Wednesday, January 29, 2014

Tips for Parents: How to tell your child's work is created by your child....and not the instructor

Disclaimer: My sincere apologies in advance to instructors, who are focused more on results for the parents, rather than the creative process with the kids. I tend to subscribe to the camp of creativity, rather than perfection. Sometimes our end results aren't understood by the powers at be at the end of each class. However, it is important for me personally to know that the child had worked on the project himself, and there's natural development in his/her skills, rather than a forced vision of the world by the instructor.

So onto to the task at hand. I've been asked multiple times to assess how much involvement a child might have had with a particular finished product. Though surely some little artists are more talented than others at a certain age, here're age related benchmarks for physical development. These developments  had been witnessed in classes, but are initially based on the research by the famous Child Psychologist, Viktor Lowenfeld:







Age 3-4: Most children are still scribbling and some might begin to develop basic shapes, mostly circles. They have no concept of space or planes within a picture, or a developed human figure representation.
Ages 4-5: Shapes of objects are geometric, they float in space and sizes/proportions are subjective and distorted.
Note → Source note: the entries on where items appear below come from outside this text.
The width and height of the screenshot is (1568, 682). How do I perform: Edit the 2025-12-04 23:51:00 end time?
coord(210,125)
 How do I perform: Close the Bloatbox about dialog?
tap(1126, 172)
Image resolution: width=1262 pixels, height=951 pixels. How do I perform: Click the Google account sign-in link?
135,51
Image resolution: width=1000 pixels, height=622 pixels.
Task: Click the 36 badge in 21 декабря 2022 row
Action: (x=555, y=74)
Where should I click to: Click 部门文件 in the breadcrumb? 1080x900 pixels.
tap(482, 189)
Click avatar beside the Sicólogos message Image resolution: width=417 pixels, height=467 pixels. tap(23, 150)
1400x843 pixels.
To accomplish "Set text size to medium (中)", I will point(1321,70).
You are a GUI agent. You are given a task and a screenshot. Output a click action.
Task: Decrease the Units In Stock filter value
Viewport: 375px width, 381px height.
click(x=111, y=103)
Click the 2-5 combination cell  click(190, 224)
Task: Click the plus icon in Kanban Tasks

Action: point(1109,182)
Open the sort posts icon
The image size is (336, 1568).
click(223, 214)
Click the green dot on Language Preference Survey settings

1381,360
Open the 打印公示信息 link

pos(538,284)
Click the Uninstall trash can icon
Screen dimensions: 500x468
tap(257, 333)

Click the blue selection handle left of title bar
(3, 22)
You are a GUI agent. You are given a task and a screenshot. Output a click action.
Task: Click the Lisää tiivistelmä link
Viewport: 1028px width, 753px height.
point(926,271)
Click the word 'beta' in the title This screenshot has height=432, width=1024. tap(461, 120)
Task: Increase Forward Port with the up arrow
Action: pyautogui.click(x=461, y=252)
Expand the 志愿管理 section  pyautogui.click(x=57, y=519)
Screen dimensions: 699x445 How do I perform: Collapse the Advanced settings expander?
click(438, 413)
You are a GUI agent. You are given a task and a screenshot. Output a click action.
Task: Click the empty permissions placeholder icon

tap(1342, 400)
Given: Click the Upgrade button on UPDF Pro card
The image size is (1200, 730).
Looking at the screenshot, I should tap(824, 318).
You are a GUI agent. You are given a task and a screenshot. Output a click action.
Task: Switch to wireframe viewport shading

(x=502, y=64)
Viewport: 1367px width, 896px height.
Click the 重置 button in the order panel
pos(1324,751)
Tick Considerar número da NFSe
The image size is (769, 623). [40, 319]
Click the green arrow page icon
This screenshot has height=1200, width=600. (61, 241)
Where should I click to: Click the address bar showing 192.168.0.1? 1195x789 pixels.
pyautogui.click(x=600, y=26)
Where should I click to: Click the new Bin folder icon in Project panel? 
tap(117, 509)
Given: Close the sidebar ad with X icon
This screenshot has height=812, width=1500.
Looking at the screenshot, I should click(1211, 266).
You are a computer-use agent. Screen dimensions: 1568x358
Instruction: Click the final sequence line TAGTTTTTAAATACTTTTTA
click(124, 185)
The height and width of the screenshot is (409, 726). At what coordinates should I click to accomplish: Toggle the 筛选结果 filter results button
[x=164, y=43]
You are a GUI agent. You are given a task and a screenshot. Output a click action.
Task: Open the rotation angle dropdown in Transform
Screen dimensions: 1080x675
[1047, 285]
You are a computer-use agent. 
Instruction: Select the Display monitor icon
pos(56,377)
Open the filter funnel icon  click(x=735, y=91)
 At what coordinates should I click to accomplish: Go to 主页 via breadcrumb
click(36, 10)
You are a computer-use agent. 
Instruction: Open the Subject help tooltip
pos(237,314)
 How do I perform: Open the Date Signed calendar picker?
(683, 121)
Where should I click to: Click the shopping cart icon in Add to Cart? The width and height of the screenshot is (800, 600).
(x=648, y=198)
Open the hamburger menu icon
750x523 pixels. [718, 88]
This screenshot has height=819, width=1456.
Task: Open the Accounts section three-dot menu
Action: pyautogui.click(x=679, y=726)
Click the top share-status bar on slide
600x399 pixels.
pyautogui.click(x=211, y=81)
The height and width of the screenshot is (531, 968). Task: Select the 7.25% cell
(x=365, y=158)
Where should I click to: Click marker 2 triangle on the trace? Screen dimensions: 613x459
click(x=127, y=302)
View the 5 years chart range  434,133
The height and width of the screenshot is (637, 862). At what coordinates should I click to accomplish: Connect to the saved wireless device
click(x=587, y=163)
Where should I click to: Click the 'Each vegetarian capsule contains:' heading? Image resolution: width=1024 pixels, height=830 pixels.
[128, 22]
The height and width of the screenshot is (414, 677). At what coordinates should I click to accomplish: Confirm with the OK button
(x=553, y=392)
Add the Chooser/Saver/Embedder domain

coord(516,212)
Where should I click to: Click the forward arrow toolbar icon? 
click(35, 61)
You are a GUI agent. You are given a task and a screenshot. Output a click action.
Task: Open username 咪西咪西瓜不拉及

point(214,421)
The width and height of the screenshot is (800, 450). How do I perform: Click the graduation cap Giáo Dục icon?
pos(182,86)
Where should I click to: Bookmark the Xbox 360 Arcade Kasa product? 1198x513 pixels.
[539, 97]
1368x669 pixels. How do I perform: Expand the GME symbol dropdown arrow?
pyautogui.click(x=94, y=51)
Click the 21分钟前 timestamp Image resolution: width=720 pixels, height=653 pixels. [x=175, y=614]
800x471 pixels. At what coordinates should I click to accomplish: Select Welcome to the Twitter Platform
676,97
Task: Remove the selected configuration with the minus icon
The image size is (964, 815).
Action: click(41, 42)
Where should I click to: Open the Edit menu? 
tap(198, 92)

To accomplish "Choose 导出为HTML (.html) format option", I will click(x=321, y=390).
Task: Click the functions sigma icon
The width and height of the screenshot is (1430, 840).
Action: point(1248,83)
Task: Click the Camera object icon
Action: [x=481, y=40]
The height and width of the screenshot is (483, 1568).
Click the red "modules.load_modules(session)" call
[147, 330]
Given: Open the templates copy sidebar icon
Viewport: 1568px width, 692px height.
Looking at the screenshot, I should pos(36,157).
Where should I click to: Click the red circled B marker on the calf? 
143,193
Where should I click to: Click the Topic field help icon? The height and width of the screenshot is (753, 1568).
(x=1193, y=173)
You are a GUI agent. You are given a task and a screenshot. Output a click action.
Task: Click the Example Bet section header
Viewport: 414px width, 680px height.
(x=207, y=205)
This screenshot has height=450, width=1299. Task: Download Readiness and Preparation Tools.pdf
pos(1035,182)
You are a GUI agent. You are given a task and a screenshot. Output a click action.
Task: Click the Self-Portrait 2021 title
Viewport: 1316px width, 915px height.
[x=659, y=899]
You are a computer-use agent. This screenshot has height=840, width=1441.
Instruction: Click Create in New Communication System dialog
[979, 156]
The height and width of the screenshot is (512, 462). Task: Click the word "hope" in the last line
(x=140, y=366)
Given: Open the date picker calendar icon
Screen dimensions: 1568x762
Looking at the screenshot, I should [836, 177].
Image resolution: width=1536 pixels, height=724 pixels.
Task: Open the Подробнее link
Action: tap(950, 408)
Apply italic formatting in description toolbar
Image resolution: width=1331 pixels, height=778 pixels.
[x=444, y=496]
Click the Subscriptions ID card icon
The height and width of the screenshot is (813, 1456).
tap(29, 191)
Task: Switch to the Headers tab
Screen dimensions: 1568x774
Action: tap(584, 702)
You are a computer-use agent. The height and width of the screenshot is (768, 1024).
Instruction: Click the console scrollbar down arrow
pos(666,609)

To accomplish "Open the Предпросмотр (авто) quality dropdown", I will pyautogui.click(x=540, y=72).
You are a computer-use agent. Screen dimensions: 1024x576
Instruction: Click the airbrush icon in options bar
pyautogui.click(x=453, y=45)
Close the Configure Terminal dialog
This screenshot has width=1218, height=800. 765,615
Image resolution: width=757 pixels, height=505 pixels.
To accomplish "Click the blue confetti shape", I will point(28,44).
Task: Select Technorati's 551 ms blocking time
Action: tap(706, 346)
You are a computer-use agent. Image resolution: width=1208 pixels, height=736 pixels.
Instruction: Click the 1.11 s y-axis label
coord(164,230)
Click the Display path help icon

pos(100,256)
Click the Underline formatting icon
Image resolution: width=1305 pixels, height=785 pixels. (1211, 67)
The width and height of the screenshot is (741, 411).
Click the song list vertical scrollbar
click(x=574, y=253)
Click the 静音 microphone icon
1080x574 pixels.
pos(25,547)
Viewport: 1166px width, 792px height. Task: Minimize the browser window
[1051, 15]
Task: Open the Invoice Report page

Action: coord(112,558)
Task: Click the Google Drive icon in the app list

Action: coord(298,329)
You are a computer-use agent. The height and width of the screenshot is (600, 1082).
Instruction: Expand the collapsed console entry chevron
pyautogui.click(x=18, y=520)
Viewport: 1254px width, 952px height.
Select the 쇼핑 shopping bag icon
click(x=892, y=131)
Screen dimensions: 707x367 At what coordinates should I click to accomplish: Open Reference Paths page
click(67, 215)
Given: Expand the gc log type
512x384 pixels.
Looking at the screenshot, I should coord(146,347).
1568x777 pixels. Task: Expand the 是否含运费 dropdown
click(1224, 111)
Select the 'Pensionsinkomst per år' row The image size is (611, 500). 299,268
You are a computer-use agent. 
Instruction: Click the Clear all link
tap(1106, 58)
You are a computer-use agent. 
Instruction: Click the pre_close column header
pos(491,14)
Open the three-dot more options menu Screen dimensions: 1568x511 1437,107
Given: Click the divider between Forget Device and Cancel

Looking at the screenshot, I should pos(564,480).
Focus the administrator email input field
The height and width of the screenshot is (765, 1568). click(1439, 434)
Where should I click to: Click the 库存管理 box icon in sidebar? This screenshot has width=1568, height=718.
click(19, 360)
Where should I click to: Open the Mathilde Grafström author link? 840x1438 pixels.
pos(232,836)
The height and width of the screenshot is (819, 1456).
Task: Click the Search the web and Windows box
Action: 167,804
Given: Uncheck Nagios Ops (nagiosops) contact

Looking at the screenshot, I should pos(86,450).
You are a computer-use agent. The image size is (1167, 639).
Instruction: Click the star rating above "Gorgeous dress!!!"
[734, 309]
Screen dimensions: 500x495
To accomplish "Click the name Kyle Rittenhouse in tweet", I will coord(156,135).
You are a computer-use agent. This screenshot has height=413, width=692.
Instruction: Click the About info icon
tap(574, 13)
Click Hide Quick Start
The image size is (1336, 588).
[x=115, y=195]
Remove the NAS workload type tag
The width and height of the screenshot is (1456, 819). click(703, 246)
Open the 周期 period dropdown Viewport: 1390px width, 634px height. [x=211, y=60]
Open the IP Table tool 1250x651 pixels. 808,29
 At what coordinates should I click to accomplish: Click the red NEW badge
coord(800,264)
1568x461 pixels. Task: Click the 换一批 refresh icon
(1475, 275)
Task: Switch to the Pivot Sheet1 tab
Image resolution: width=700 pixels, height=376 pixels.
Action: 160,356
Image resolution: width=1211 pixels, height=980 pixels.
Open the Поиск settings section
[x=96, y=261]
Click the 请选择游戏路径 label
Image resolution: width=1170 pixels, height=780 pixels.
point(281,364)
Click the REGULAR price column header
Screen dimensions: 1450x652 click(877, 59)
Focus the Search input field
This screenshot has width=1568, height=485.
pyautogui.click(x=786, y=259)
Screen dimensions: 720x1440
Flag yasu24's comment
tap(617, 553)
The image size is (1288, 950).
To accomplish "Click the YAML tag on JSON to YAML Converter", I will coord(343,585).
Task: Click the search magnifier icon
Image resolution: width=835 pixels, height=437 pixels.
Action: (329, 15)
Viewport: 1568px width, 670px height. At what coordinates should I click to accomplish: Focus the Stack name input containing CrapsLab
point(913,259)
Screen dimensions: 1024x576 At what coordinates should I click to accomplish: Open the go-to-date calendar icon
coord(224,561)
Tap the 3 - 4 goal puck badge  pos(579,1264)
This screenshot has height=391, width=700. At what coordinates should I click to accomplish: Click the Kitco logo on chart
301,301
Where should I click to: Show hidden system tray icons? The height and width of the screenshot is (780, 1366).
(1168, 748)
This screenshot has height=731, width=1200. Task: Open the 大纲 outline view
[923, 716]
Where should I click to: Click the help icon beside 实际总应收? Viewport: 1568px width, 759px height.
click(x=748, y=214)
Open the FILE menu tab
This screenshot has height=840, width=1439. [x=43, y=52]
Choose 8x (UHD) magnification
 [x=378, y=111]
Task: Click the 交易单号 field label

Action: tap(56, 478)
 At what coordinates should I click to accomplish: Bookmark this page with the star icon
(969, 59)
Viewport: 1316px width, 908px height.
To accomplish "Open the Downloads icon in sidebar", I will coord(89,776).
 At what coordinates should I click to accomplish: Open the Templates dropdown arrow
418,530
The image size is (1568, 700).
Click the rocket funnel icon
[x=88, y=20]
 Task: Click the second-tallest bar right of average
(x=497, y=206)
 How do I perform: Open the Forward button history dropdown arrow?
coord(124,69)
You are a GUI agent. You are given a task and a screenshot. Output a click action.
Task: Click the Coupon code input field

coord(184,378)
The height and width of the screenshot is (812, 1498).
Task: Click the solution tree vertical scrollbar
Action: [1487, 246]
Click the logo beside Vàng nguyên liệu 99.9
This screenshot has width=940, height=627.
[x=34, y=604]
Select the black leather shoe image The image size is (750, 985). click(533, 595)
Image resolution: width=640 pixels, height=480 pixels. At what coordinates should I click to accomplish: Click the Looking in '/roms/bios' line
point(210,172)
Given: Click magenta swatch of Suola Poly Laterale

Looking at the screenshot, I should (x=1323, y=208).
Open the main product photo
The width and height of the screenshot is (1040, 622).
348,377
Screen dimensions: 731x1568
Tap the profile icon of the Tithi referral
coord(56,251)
Human form is being developed, starting from head/feet symbol, followed by inclusion of arms, lots of details will still be missing.


Ages 6-8: A form concept is developed but doesn't change much, base line establishment but no understanding of overlapping (tree in front of house), human figure consists of geometric shapes, no proportions.


Ages 9-11: Events are characterized rather than drawn realistically, no understanding of shadow, there's a beginning of relationships between objects, lots of details in the figure, but greater stiffness



Ages 12-14: Wrinkles and folds might be important, can zoom in or out, still only important elements drawn in detail, attempt at perspective, greater awareness of joints and body actions, sexual characteristics overemphasized

Ages: 15-17: Will begin to show light and shade, imaginative use of figure for satire, expressiveness and awareness of atmosphere.